К Россу я подъехал после полудня и остаток дня провел в лесу неподалеку. После захода солнца я отправился искать дом старого Гагена. Обойдя поселок два раза, я наконец заметил на одной из крыш флюгер в виде гончей, подъехал к дому, и спешившись, постучал пять раз в беленую дверь. Внутри послышались шаги и молодой мужской голос спросил по-немецки: «Кто стучит по нашему обычаю?»
— Стучит странник, ищущий божьей справедливости, — ответил я, стараясь как можно правильнее произносить слова.
Отворилась дверь. На пороге стоял молодой человек, почти юноша, по твердому умному взору которого я сразу признал в нем ремесленника. Окинув меня цепким взглядом, он смело протянул руку, которую я пожал так, как учил Гогенгейм.
— Входите, — сказал молодой человек, и я вошел.

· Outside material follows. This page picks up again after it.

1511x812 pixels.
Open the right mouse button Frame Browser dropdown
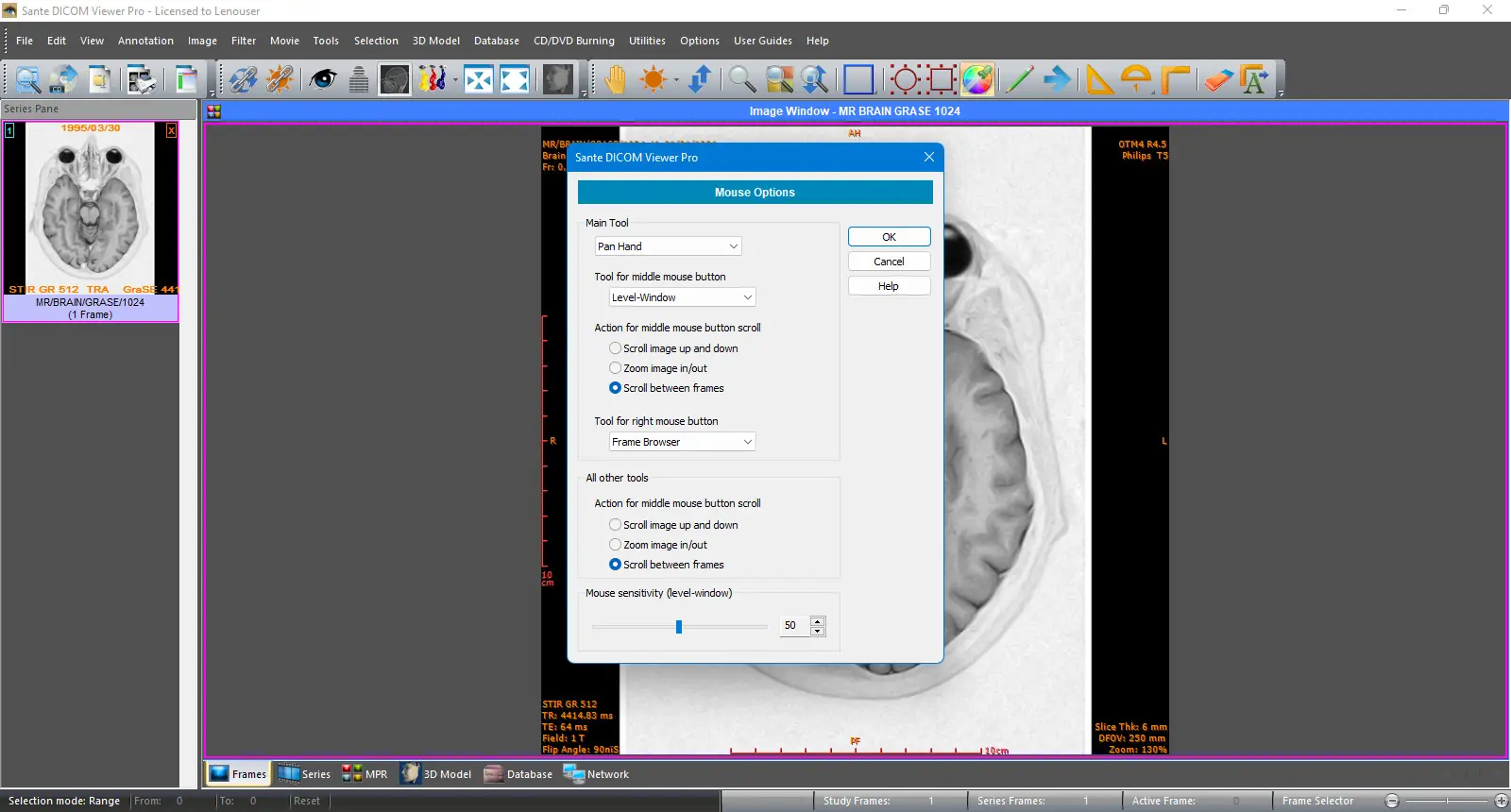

Это действительно был дом ремесленника — кустаря, бравшегося судя по всему, за любую работу. Я обнаружил на верстаке табурет, у которого одна ножка отличалась от других по цвету, пару кос с новыми древками, конскую сбрую с воткнутым в узел шилом, точильный камень, гончарный круг … Молодой человек отправил какого-то мужчину, видимо работника, во двор, позаботиться о моем муле, а сам предложил мне сесть на стул. Из-за занавески слышались всхлипывания младенца и успокаивающий женский голос.
— Говорите, — произнес молодой человек.
— Мне нужен Гаген.
— Отец умер шесть лет назад, — отвечал молодой человек, — теперь я за него. Мня, зовут Ганс. Что вам нужно?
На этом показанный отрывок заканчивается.